More Great-Value Quirky Hotel Stays in SA
The Turbine Boutique Hotel and Spa
Knysna, Western Cape
It’s housed in an old power station, but modernised into a contemporary industrial hotel, so you walk past bulky turbines, brightly coloured steel piping and ever-evolving menageries of artworks to get to your room overlooking the Knysna Lagoon. Look closely and you’ll find all sorts of contraptions and instruments around the hotel, pegged to keep engineers, scientists and curious visitors fascinated for hours. The lodgings also double as an art gallery.
From R900 pp sharing B&B (but check for midweek specials). 044 050 3500, turbinehotel.co.za
Graskop, Mpumalanga
Graskop Hotel
Tagged as ‘the art gallery you can sleep in’, this Mpumalanga hotel on the scenic Panorama Route certainly lives up to its slogan. The old town hotel was lovingly restored to its current boutique offering and boasts 37 en-suite rooms. However, be sure to check into one of the 19 upstairs bedrooms. Each suite was individually decorated by an acclaimed contemporary South African artist. Willem Boshoff, Walter Oltmann, Gordon Froud, Cecille Heystek, Phillys Green and many more have walked these hallowed halls.

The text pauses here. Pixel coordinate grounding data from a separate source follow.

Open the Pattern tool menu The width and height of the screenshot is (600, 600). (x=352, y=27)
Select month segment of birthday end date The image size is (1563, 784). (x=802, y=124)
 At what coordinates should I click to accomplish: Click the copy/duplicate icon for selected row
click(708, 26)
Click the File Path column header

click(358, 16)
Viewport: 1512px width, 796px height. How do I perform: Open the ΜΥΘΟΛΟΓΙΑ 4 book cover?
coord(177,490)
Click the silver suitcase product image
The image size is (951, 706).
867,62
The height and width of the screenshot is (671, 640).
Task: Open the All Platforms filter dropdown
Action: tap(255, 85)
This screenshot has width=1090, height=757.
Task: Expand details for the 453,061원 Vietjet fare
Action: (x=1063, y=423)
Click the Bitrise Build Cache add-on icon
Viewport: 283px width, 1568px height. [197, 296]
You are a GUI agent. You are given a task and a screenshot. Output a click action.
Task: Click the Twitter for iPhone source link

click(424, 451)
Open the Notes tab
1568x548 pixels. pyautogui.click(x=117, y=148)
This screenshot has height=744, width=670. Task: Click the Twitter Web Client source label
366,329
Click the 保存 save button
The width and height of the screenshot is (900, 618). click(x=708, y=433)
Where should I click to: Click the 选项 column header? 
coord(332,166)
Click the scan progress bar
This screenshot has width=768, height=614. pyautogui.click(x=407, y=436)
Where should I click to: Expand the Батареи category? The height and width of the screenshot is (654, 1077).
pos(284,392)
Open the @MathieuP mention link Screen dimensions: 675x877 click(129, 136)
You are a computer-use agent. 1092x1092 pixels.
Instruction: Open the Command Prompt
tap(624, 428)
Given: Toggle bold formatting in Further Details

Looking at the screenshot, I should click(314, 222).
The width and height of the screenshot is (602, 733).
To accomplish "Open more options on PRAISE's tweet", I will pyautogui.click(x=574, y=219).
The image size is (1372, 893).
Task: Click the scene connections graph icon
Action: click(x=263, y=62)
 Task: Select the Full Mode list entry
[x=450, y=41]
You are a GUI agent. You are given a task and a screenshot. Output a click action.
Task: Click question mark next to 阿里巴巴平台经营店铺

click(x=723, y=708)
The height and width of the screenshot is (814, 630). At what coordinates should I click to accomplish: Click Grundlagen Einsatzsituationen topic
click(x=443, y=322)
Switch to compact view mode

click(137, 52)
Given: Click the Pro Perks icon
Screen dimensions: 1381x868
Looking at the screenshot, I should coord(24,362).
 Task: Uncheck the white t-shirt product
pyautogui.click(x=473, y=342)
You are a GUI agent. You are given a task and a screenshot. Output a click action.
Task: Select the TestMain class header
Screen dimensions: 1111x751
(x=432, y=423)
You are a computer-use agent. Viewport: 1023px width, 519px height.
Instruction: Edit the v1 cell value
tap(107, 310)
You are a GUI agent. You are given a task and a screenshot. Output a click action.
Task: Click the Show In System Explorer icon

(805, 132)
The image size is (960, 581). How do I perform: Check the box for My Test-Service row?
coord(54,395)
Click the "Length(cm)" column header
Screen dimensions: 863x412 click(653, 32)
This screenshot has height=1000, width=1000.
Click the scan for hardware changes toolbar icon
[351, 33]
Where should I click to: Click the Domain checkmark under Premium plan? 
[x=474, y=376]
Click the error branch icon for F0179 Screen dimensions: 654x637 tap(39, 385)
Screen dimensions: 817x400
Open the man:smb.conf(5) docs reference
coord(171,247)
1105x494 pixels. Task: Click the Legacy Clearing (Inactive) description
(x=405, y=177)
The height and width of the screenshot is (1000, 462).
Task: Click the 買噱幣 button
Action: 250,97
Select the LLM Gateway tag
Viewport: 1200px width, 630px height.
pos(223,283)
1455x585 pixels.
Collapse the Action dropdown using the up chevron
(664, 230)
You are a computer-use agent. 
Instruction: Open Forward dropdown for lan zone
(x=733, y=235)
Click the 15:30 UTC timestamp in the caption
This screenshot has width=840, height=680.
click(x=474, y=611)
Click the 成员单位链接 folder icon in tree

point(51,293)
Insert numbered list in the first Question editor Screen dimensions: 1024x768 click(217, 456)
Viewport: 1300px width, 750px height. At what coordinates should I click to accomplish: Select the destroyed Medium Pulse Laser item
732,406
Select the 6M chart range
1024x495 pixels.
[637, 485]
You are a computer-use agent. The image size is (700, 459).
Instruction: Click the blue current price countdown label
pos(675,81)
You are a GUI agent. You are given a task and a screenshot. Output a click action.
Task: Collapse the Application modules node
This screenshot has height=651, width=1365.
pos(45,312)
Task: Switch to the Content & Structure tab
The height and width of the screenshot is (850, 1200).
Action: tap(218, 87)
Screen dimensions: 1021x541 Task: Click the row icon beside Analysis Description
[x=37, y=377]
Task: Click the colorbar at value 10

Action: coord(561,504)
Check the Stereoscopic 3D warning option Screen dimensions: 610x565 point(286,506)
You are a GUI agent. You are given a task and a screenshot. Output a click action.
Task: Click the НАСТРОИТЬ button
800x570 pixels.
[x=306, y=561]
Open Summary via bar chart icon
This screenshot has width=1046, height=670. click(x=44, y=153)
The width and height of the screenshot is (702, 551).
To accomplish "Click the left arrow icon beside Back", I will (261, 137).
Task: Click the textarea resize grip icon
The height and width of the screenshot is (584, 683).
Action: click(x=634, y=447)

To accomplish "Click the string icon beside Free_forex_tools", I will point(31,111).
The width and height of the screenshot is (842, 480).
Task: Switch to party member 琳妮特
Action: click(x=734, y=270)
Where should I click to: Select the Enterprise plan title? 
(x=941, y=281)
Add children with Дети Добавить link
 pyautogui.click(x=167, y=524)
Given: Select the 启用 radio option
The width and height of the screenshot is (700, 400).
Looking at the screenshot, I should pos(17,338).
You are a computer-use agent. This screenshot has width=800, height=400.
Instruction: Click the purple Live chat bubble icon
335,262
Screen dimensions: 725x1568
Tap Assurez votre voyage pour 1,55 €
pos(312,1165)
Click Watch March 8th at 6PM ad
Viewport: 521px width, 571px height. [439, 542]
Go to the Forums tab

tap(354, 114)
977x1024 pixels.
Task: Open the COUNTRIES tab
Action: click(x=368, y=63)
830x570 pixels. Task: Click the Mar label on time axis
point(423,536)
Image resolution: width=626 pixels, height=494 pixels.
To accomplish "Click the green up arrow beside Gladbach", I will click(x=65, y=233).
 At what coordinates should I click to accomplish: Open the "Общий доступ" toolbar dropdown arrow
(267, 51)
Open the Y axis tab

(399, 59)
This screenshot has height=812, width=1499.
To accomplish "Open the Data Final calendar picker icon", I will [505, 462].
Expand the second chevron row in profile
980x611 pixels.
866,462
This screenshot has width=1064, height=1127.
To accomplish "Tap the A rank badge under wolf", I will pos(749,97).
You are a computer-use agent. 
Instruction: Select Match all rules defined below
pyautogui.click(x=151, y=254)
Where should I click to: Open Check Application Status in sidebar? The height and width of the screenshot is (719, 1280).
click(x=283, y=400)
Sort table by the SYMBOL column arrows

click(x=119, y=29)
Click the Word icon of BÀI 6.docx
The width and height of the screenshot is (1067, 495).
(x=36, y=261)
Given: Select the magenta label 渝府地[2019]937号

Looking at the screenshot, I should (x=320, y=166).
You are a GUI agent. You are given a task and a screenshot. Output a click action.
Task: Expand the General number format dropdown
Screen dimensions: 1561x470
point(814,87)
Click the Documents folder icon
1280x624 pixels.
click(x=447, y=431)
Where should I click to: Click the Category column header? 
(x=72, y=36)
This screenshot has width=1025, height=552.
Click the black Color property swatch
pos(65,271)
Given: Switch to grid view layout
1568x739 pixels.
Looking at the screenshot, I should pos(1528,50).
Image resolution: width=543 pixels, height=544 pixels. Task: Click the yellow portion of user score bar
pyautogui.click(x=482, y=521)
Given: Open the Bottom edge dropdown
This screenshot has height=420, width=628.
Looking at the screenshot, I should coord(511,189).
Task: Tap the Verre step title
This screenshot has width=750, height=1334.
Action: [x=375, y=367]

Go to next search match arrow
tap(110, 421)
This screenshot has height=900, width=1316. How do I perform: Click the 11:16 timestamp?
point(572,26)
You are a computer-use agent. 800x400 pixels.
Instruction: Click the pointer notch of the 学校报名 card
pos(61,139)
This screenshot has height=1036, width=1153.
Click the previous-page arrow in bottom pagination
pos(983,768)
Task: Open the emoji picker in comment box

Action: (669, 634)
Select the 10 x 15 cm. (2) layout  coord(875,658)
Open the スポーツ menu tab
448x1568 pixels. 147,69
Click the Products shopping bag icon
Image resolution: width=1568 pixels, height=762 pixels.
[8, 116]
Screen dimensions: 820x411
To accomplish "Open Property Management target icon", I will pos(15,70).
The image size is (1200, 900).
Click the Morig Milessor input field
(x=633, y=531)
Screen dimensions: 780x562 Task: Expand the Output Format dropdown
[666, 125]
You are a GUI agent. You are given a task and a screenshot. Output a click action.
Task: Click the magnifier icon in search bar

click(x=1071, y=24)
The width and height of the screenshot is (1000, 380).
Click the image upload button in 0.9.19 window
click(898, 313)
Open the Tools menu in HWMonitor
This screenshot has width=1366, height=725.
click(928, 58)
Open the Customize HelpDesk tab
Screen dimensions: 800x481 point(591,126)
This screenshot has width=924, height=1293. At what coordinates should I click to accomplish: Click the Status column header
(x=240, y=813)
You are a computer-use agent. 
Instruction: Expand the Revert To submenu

From R840 pp sharing B&B. 013 767 1244, graskophotel.co.za
Montagu, Western Cape
Montagu Country Hotel
Got a penchant for nostalgia and pizazz? Then the recently revamped Montagu Country Hotel is for any Gatsby go-getters. Bedrooms and leisure areas are all decorated in either Art Deco or Victorian style – right down to the door handles and cutlery – with handpicked chests, chairs and tables harking back to the 1920s. Then there are the classic cars often parked outside. Hop into a baby blue Cadillac for the most memorable Route 62 ride of your life!
From R785 pp sharing DB&B (ask for the Montagu Break Away special offer) and enjoy a classic car ride with American Dream Cars from R695 per hour.
023 614 3125, montagucountryhotel.co.za
Mossel Bay, Western Cape
Santos Express Train Lodge
No bucks for a night at the coveted Kruger Shalati hotel? Then make your railway ride a reality at Mossel Bay. The Santos Express Train Lodge is a genuine train with spectacular sea views (and much kinder to the bank balance). The hotel consists of decommissioned carriages procured from South African Railways, which have been upcycled and fitted with plumbing and electricity. A tip: maximise your beach location by booking into a royal sea-view facing carriage room complete with plush wood panelling and a private deck.